The unveiling of the Sargent Street mural last Thursday brought back a lot of memories for those who grew up in West Revere and for those who remember Revere’s rich agricultural roots.
That’s exactly what artist Deb Barrett-Cutulle was reaching for when she planned the mural with the help of the Revere Society for Cultural and Historic Preservation. The project also had the support of Mayor Brian Arrigo and Ward 6 Councillor Charlie Patch.
Barrett-Cutulle is locally known as one of the sand sculpture artists at the Revere Beach competition. Elle Baker, project planner with the city’s Office of Strategic Planning and Economic Development, and Revere Community Liaison Priscilla Nickerson had tried three times to get the project off the ground and finally did with Barrett-Cutulle.
“They wanted an old-style look to it with a historic piece of what used to be here in West Revere,” Barrett-Cutulle said, of the mural hung the length of the Sargent Street underpass to Route 1.
“We also reached out to residents for old photos and stories,” Baker said.
She poured over hundreds of photographs and settled on those that would work, including one of an older boy and his dog. After a little research the boy turned out to be 97-year old Vin Cammaratta, who attended the unveiling with his extended family.
“Since the days as he is commemorated here he has served his city well,” said Mayor Brian Arrigo.
“West Revere is the best Revere,” Cammaratta said.
“Most of all I wanted to show the farm lands,” Barrett-Cutulle said, incorporating vegetable and pigs farm signs in the mural.
She said the whole project took over a year to complete, using special, durable materials and encapsulating the artwork to last for years.
Also working on the project was the Revere DPW and the Mass DOT. Helping to fund the project were proceeds from the Santa Walk. The Revere Cultural Council and Revere on the Move also awarded grants to fund the project.
“There were a lot of hands involved in this,” Barrett-Cutulle said.
The mural begins with signs from a pig farm and a “film-strip” is incorporated to draw in the fields and farmlands, a seaplane flies in the middle and concludes with more farm signs. The film reference reflects back on the days of the drive-in theater.
Barrett-Cutulle said she will begin painting the mural for the other side of the underpass this week.
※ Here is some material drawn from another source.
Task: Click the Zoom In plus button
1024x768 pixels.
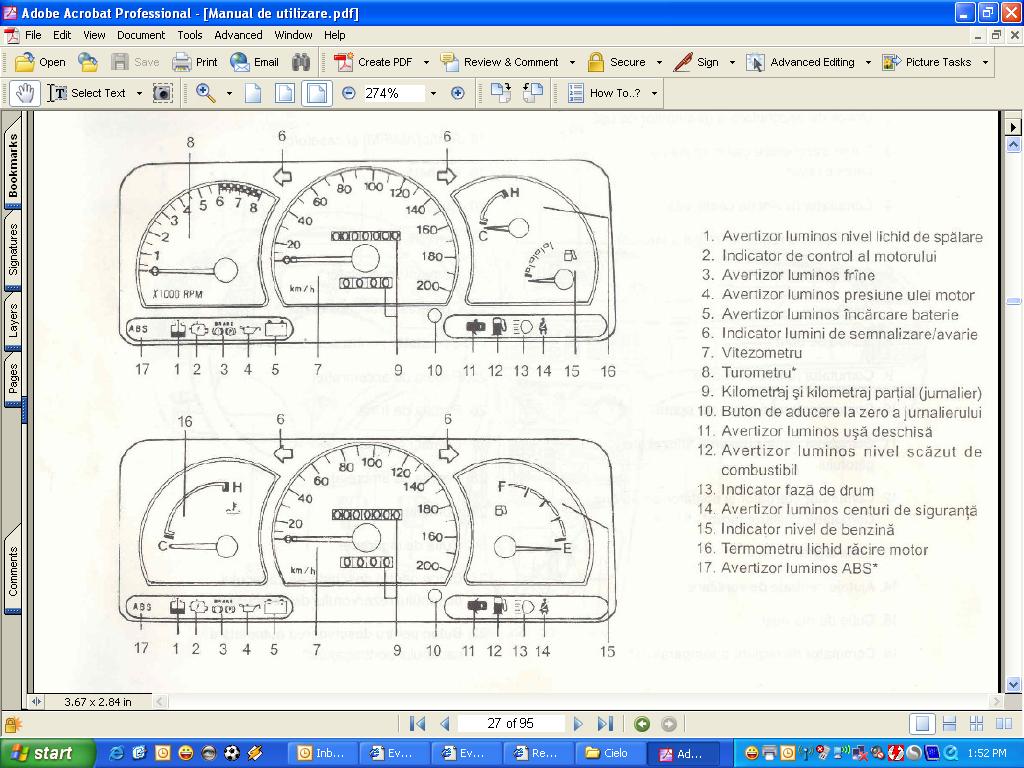Action: [458, 93]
“I look at this magnificent artwork and truly marvel at how creative minds such as Deb’s. It’s a little drab and dreary under here and she turns it into a place of public beauty,” said Arrigo. “I applaud the work of the West Revere Neighborhood group and the West Revere Mural group.”
Arrigo said this is a first of several murals planned for the city. He also noted that the public art extends to the city’s utility boxes.